Chose certaine, la vague de dénonciations de l’été dernier a ébranlé tout le milieu, à commencer par les employés de certaines compagnies de disques. « Il y a eu vraiment beaucoup de monde qui a beaucoup souffert de ça, a dit récemment Cœur de pirate à La Presse. J’ai toujours dit : dans la vie, ce qui m’énerve le plus, c’est de vivre les répercussions de choses qui ne me concernent pas. Il y a vraiment du bon monde qui a ramassé tous les dégâts de ça, comme dans d’autres situations avant, avec Juste pour rire, par exemple. C’est plus ça qui me fait de la peine, mais on continue à avancer. »

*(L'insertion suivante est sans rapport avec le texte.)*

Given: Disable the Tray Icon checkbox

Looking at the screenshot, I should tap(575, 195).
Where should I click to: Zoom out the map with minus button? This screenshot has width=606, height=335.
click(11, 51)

— Avec la collaboration de Josée Lapointe, La Presse

L’ADISQ travaille à un code de conduite

La vague de dénonciations de juillet dernier a eu beaucoup de répercussions, affirme Solange Drouin, vice-présidente aux affaires publiques et directrice générale de l’ADISQ. « Tout cela a secoué notre milieu, a-t-elle dit à La Presse. Le coup de semonce a été entendu et personne ne veut mettre cela sous le tapis. » L’ADISQ offre cet automne deux formations (en collaboration avec L’Aparté de Juripop) sur « l’éthique et la prévention des inconduites en milieu de travail ». L’association travaille aussi à l’élaboration d’une sorte de « code de conduite ». L’ADISQ a formé l’été dernier un comité pour prévenir les inconduites et le harcèlement. « Nous avons eu une première rencontre », indique Mme Drouin. La directrice générale assure que l’ADISQ agit du mieux qu'elle peut. Elle sent que ses membres veulent que des choses changent. « Il faut juste trouver les bons moyens, mais je sens que les gens sont soucieux d’offrir des environnements de travail sains. »

Et les radios ?

PHOTO BERNARD BRAULT, ARCHIVES LA PRESSE

Yann Perreau

En août dernier, la direction de Télé-Québec a dû revoir la campagne promotionnelle de sa programmation d’automne. Elle a en effet décidé de retirer la chanson qui en dictait le thème, Humains, de Yann Perreau, à la suite des allégations de nature sexuelle visant le chanteur. Or, aucun artiste ne semble être boycotté des ondes radiophoniques, du moins officiellement. Bell Média, propriétaire des stations Énergie et Rouge, n’a rien changé à sa programmation musicale, bien qu’elle continue à « suivre la situation », indique Samuelle Huot, chef, communications et relations publiques. À ICI Musique et ICI Première, on applique les règles qui étaient déjà en place, indique le directeur de la promotion et des relations publiques, Marc Pichette. « Pour l’instant, nous nous réservons le droit de ne pas diffuser ou de ne pas initier de nouveau projet selon la situation. Par contre, Radio-Canada tient à dissocier l’œuvre de l’artiste. Les équipes choisissent les musiques qu’elles diffusent selon leur mandat. Et ce travail de jugement éditorial musical se fait naturellement. »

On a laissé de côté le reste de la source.